During my stay in Singapore as a Broadcasting Engineer it was essential to have a
working knowledge of Bazaar Malay to deal with artisans and craftsmen who
spoke no English. On joining the Crown Agents in 1957 I continued the same career but
expanded my area of operations to Africa and other countries in South East Asia. Little
did I realise how useful my knowledge of Malay would be in this new job.
For instance, fast forward to the 1970's when Broadcasting and Television projects
for the Crown Agents were providing my growing family with their bowls of rice.

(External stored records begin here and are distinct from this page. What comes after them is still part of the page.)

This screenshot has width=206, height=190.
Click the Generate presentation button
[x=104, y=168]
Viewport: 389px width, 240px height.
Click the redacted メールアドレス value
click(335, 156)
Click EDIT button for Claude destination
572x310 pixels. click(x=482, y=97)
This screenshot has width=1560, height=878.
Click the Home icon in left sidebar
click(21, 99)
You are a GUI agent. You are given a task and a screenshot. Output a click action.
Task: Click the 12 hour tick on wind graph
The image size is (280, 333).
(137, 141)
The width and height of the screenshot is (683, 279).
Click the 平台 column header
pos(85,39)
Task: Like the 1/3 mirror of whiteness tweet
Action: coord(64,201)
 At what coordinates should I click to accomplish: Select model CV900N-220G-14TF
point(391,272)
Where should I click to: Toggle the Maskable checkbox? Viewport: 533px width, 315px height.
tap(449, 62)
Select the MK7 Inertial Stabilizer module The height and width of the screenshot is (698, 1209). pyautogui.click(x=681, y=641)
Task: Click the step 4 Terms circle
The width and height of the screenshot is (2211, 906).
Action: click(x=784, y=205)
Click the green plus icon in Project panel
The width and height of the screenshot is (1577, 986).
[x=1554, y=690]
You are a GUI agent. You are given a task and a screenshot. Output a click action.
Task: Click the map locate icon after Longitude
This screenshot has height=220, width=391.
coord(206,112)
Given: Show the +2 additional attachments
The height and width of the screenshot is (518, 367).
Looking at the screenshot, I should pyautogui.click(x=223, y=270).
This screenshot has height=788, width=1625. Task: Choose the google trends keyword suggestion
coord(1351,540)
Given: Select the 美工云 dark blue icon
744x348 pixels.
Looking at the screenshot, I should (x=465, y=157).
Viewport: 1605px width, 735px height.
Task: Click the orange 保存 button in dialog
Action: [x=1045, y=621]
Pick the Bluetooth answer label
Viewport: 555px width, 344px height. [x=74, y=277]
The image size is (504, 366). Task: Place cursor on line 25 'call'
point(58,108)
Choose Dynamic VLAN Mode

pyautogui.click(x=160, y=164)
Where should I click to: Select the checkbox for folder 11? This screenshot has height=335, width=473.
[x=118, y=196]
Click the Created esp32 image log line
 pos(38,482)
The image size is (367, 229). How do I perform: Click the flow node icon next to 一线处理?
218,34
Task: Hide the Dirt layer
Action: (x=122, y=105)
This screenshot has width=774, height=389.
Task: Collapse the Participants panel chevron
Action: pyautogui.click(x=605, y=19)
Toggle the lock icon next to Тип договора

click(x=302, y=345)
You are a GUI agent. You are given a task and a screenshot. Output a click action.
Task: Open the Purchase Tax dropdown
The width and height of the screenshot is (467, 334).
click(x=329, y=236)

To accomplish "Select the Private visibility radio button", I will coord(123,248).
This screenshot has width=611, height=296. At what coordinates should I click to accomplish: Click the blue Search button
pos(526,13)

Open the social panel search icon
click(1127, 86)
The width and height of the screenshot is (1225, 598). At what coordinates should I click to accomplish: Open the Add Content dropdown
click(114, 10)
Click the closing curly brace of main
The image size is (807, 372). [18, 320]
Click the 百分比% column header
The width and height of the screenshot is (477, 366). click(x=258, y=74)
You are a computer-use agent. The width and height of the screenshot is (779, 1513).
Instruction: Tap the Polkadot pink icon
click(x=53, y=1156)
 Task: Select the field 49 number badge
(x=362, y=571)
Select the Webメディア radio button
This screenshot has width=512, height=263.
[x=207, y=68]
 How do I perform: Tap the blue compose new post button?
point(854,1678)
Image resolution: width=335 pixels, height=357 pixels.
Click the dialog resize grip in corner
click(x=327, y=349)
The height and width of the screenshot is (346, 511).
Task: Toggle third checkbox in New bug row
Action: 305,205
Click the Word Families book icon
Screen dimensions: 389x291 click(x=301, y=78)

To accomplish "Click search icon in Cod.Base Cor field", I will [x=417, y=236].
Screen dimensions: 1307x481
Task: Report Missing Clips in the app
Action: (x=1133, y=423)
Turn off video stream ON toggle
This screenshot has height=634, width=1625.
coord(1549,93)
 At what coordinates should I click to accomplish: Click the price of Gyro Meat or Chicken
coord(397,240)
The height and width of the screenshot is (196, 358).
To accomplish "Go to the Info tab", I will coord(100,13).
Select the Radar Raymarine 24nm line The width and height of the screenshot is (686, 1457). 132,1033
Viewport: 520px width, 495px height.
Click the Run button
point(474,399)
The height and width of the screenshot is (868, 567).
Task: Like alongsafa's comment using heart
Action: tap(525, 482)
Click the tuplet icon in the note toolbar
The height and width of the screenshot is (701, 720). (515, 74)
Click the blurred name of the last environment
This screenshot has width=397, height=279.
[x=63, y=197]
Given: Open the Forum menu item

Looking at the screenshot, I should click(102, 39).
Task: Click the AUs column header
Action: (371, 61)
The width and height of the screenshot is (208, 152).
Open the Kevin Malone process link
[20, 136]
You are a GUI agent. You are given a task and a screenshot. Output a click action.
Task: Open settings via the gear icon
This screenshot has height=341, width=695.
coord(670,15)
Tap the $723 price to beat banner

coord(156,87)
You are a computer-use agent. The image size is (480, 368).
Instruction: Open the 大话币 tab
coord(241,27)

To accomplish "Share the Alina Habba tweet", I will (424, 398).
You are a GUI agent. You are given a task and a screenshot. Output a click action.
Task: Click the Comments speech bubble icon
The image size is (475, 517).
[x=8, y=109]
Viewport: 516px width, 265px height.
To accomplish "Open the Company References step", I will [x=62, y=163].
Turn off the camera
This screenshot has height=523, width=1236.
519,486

One such project was to provide television to Brunei. You may have noticed that the
aerials for TV stations are always placed on the top of hills. The trouble in Brunei was at
that time nobody seemed to know where the hills are. Outside of Bandar Seri Begawan
the jungle is all pervading and thick. Trees on the lower hillsides struggle upwards to
reach the sunlight so that viewed from the air the canopy appears flat. We struggled up
one promising looking site, only to find at the top the ground level was more like
Helvellyn and Striding Edge.
The Director of Surveys eventually suggested another site although it had never been
surveyed. He would lend me some local trackers and we could all go on another jungle
bash. I was getting quite expert at going out at first light, 6 am, and climbing hills until it
got too hot, about 10 am. A desk wallah I was not.
By this time I had invited a television engineer from Hong Kong who was coming to
the end of his assignment to join me on the project in Brunei. For brevity I will call him
Fred. So there we were, Fred, me and 4 trackers who looked very smart in green
departmental T-shirts and shorts and white trainers. Each carried a parang, a Malay
machete to blaze our path. All went well until Fred paused for breath. This was a far cry
from the fleshpots of downtown Hong Kong.
"By the way Maurice" he said, "what race are these trackers? They are not as dark as
Malays but much darker than Chinese". "Oh" I replied, "they are jungle folk. They are
Ibans". Fred went pale, he almost stopped breathing, and he remained rigid. After a
while he managed to stutter, "but Ibans ... they are head hunters". "That's right",
I said, "the Japanese were dead scared of them during the occupation, but they have been
persuaded to give up their traditional lives and adopt more peaceful ways".
The trackers were intrigued, not knowing the reason for our stop and our conversation
until one asked in Malay, "What is the matter? Does your friend require a drink of
water?" What a wonderful get out line.
"Yes" I said, "he does not feel very well, it must be the heat".
With one swipe of a parang a palm leaf was severed from a nearby tree, folded over
into a cone, dipped into a nearby stream and handed to Fred who sipped suspiciously.
To good an opportunity to miss, we all had a drink and very refreshing it was.
Crossing the stream was simple to the Ibans. They cut down a suitable length of
bamboo, placed it across the stream and ran over. It was different for Fred and me. With
much laughter born of their superiority, they cut down another bamboo pole and brought
it back to us to enable us to shuffle crab-like along the bridging pole whilst holding on to
the other pole resting in the water.
And thus we made our way to the top of the hill. There appeared to be just enough
room for our tower and the associated transmitter building. Site clearing and survey
would have to wait until the next day.
And so we solved the first of many problems before the Brunei Television project was
completed.
And Fred? He returned to Hong Kong and never came back to Brunei.